И действительно, современники знали, кто был истинным виновником громких побед и в Персии и в азиатской Турции. Но вот начинается польская война; русские разбиты, почти оттеснены к границам. Шесть месяцев продолжаются неудачи. Поляки ликуют и мечтают. Они вспомнили о Ермолове и, не зная великости его русской души, провозглашают от имени его мятежную прокламацию к русскому войску. По странной случайности первые экземпляры ее попались в руки Дениса Давыдова. Сочли за нужное довести о ней до сведения Ермолова. Ермолов отвечал с чувством оскорбленного достоинства упреком, как можно было удостоить внимания такую нелепую клевету. “Вы узнали,– писал он Давыдову со своей обычной иронией,– о моих походах; этого мало: вы, верно, услышите скоро о моих победах, в которых жестокая судьба так долго отказывает генералу Дибичу!”

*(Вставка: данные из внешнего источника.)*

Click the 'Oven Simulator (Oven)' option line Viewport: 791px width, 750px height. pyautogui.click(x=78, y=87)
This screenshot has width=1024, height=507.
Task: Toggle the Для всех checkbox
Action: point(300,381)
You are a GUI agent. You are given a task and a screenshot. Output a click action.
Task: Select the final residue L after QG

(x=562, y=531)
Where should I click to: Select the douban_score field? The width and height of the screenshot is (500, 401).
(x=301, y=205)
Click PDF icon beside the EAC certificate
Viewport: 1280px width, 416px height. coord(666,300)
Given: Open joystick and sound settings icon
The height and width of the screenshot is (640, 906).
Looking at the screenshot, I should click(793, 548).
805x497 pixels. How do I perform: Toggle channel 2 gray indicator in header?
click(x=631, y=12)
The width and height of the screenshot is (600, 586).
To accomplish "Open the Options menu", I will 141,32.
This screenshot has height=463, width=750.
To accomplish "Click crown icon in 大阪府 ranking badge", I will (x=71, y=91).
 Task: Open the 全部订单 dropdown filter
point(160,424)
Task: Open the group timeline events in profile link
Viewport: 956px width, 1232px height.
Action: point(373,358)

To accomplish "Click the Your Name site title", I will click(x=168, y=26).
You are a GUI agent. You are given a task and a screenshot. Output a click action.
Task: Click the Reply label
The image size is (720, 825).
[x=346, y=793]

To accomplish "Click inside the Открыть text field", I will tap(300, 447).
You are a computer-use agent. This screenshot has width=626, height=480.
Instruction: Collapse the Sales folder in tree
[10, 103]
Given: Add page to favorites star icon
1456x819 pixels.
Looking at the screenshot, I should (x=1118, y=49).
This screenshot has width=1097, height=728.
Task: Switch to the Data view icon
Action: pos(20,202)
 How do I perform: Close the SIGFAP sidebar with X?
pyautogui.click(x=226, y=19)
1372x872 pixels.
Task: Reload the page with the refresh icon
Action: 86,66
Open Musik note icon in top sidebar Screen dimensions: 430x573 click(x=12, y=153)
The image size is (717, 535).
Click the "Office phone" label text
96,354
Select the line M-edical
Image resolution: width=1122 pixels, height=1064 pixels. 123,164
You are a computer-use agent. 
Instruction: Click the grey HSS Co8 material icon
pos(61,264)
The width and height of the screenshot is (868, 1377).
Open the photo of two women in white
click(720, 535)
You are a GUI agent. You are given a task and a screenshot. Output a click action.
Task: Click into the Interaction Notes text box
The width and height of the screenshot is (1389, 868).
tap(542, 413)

Поляки, между тем, продолжают брать верх; во враждебной Европе проносится радостный гул от края до края; поднимается говор и в безмолвном отечестве, и взоры всех устремлены на Ермолова. Но вызван Паскевич из Грузии. Он двинулся к Варшаве – и взял ее приступом... А Ермолов живет в деревне, читает реляции, переплетает книги...
В 1831 году Ермолов лишился отца. Тогда он продал свое орловское имение и переехал на жительство в Москву, где .имел случай оценить всю глубину уважения и сочувствия к себе, жившие в сердце России. Всем памятна первая встреча его в московском дворянском собрании. “Он прибыл,– говорит очевидец,– в черном фраке с одним георгиевским крестом в петлице (крест этот Ермолов получил из рук великого Суворова и никогда с ним не расставался). При его появлении в зале мужчины и дамы, все без исключения, встали и встретили поклоном отставного героя”.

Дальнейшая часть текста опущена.